2. Gets medication mixed up or quits taking medication. The helper finds all kinds of medication in drawers, on the cupboard, etc., but often it isn't what the elderly person should be currently taking.
3. The elderly person starts falling. Now, I often hear family or friends immediately want to put the elderly person in assisted living or a nursing home when they've had a fall or two. If someone is going to fall, he/she will fall there, too. The thing to do is work with the doctor to try to determine the cause. It is not uncommon that an elderly person who falls for no apparant reason has a urinary tract infection (bladder infection) and once it's cleared up the falling stops.
4. Not allow anyone in or allowing everyone into the home. This is a safety issue.
5. Wears the same clothes for weeks on end.
6. Unable to pay their bills on time or at all. This can lead to financial exploitation.
I've been called in to assist an elderly person because a friend or family member, who has been helping out, can no longer assist due to the decline in their own health. The helpers will tell me that the prospective client only needs a limited amount of assistance but when I see the home and talk with the client it is obvious to me that the client is in crisis. Sometimes the prospective client is no longer safe to stay alone at home.

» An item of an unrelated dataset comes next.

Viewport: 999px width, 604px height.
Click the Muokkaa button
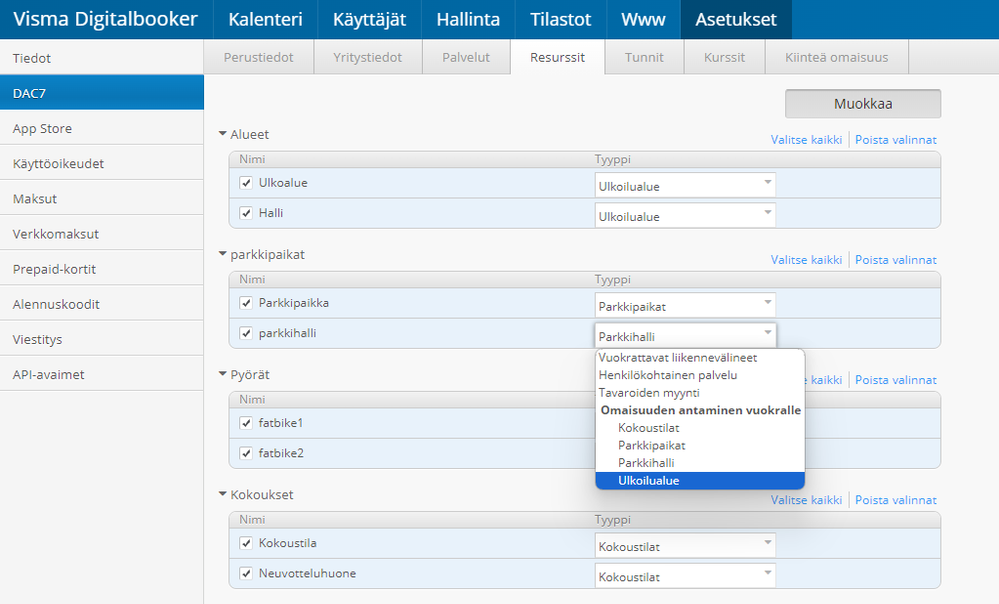[x=862, y=103]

When I run into this situation, I try to find out if there is a Power of Attorney document and contact the person designated so that I can work with the person responsible for the client to make the home a safe place for the client. Sometimes that means hiring caregivers to come in for a few hours a week or daily (depending on the need), accompanying the client to medical appointments and sitting in on the appointments to get a clear view of the medical issues.
If there is no Power of Attorney, the next step is to get Adult Protective Services involved. The 800 number for your State is in the State section of your local phone book. If you still cannot find the number, call your local law enforcement and they will give you the phone number. Adult Protective Services can help get resources in but they work under strict guidelines and cannot remove anyone from the home without a court order.
Sometimes a client needs to move into a facility. Typically, approaching the topic as a temporary situation is more easily accepted by the client than talking about the move as a permanent arrangement.
I realize that this is a simplistic way to resolve a crisis but each crisis is so varied that I will illustrate some in future posts.